Dataset Start Marker
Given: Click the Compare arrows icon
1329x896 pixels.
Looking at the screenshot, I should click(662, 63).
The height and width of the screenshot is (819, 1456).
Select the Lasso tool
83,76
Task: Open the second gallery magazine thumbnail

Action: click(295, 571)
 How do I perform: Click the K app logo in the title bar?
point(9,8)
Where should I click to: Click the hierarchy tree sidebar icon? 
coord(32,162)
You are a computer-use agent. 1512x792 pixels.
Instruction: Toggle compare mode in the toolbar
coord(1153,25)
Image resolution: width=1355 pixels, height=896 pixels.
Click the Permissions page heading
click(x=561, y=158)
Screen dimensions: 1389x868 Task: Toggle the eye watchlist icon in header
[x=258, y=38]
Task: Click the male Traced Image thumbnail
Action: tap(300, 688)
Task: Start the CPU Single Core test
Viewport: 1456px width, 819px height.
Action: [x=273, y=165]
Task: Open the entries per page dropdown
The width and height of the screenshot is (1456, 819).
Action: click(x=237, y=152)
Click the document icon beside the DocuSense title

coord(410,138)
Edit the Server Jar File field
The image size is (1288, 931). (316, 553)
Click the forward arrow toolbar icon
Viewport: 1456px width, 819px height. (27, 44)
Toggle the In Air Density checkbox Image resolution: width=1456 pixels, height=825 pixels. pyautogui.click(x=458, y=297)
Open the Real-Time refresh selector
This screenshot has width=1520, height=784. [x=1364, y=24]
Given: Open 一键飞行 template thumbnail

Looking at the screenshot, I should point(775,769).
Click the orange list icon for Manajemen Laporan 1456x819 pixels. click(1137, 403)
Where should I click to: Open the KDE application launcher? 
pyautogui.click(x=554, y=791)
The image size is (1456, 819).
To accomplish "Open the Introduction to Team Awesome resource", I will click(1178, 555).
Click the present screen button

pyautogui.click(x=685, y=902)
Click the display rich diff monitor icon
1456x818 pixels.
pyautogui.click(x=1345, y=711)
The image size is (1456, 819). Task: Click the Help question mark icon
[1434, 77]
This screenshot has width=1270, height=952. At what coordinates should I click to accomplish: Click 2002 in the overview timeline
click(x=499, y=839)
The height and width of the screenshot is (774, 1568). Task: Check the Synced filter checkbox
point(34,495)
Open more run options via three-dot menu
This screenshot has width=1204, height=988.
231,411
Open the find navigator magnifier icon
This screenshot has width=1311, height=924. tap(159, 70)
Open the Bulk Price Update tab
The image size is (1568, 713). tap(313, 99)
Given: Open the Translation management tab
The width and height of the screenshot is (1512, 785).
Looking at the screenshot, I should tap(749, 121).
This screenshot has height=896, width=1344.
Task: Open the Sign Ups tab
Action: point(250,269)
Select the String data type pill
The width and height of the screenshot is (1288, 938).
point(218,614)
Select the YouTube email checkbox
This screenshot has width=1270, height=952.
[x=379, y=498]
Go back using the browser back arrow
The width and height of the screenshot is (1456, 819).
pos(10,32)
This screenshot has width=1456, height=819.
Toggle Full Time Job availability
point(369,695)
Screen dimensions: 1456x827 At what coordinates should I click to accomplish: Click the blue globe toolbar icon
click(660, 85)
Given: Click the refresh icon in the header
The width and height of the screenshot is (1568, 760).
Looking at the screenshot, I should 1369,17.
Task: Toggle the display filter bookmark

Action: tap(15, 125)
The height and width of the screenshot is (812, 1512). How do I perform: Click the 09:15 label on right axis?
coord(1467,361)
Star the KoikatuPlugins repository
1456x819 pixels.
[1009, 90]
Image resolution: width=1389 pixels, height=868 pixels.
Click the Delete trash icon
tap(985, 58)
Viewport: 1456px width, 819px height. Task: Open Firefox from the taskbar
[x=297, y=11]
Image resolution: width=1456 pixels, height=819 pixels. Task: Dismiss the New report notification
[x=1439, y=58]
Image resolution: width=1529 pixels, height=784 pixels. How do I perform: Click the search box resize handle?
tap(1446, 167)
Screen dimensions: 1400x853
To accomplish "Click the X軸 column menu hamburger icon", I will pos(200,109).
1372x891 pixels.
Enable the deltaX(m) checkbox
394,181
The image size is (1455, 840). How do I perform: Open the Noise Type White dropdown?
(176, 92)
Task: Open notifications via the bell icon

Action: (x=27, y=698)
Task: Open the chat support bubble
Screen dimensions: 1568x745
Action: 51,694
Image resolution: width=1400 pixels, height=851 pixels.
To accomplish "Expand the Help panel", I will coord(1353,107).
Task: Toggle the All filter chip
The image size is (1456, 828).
Dataset End Marker
**About this exercise**
Note how many lines of the records contain the string "menu", and give that number with nothing added.

**Finished exercise**
2